## begin Source excerpt

Moving forward, the project will focus on not just the average outputs but on the distribution of reserves across all wells, identifying the high performers that could justify the overall invetsment in each region.
    



## Calculating Profit from Selected Oil Wells

We will need to sort the wells by their predicted reserves and select the top wells. Since the budget allows for 200 wells to be developed, we will select the top 200 wells based on their predicted reserves.

Aftr selecting the top wells, the next step is to calculate the total predicted volume of reserves from these wells.

Finally we will calculate the profit by taking the sum of the predicted reserves, multiplying by the revenue per thousand barrels, and subtracting the total investment costs 

In [32]:
def calculate_profit(data, predictions, top_wells=200):

    data['predictions'] = predictions 
    top_data = data.nlargest(top_wells, 'predictions')
    
    # calculating the total predicted reserves from the top wells 
    total_actual_reserves = top_data['product'].sum()
    
    # Calculating profit total revenue from top wells - total cost 
    total_revenue = total_actual_reserves * REVENUE_PER_THOUSAND_BARRELS 
    profit = total_revenue - BUDGET
    
    #Removing the temporary predictions column to keep the data clean
    data.drop(columns='predictions', inplace=True)
    
    return profit 

# using the function on each regions dataset
profit_0 = calculate_profit(valid_0, predictions_0)
profit_1 = calculate_profit(valid_1, predictions_1)
profit_2 = calculate_profit(valid_2, predictions_2)

print(f"Profit for Region 0: ${profit_0:.2f}")
print(f"Profit for Region 1: ${profit_1:.2f}")
print(f"Profit for Region 2: ${profit_2:.2f}")

Profit for Region 0: $33591411.14
Profit for Region 1: $24150866.97
Profit for Region 2: $25985717.59


A value is trying to be set on a copy of a slice from a DataFrame.

## end Source excerpt
## begin Data extract

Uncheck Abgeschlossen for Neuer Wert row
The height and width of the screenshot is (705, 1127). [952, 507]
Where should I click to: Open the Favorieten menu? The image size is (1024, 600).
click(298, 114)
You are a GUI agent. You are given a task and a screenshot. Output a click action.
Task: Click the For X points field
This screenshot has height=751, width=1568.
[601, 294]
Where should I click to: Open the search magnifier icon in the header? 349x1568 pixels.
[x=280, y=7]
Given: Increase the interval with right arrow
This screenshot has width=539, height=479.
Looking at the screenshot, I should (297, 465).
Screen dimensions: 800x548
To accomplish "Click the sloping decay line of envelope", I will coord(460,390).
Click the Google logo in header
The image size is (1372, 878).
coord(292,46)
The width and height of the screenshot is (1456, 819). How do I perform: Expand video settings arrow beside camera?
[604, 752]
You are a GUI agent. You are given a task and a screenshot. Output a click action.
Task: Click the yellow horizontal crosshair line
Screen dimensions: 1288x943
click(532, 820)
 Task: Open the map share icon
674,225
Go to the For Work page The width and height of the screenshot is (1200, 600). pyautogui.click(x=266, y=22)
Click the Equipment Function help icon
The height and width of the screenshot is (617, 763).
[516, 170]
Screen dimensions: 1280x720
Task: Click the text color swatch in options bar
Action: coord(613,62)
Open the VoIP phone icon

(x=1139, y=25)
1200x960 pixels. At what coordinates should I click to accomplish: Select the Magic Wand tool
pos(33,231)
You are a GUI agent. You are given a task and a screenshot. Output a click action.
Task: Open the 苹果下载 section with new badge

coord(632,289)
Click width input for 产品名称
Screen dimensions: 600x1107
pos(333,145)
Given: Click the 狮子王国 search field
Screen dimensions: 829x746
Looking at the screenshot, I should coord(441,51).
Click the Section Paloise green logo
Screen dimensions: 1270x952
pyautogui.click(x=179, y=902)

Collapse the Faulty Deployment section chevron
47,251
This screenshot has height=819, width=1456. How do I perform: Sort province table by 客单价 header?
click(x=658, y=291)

## end Data extract

■ Tasks
1. According to the oil well profit excerpt, how many wells does the budget allow to be developed?
2. Transcribe the oil well profit excerpt from "#Removing the temporary" up to and including "profit_2 = calculate_profit(valid_2, predictions_2)".
Work only from the oil well profit excerpt.

■ The results
1. 200 wells.

2.
#Removing the temporary predictions column to keep the data clean
    data.drop(columns='predictions', inplace=True)
    
    return profit 

# using the function on each regions dataset
profit_0 = calculate_profit(valid_0, predictions_0)
profit_1 = calculate_profit(valid_1, predictions_1)
profit_2 = calculate_profit(valid_2, predictions_2)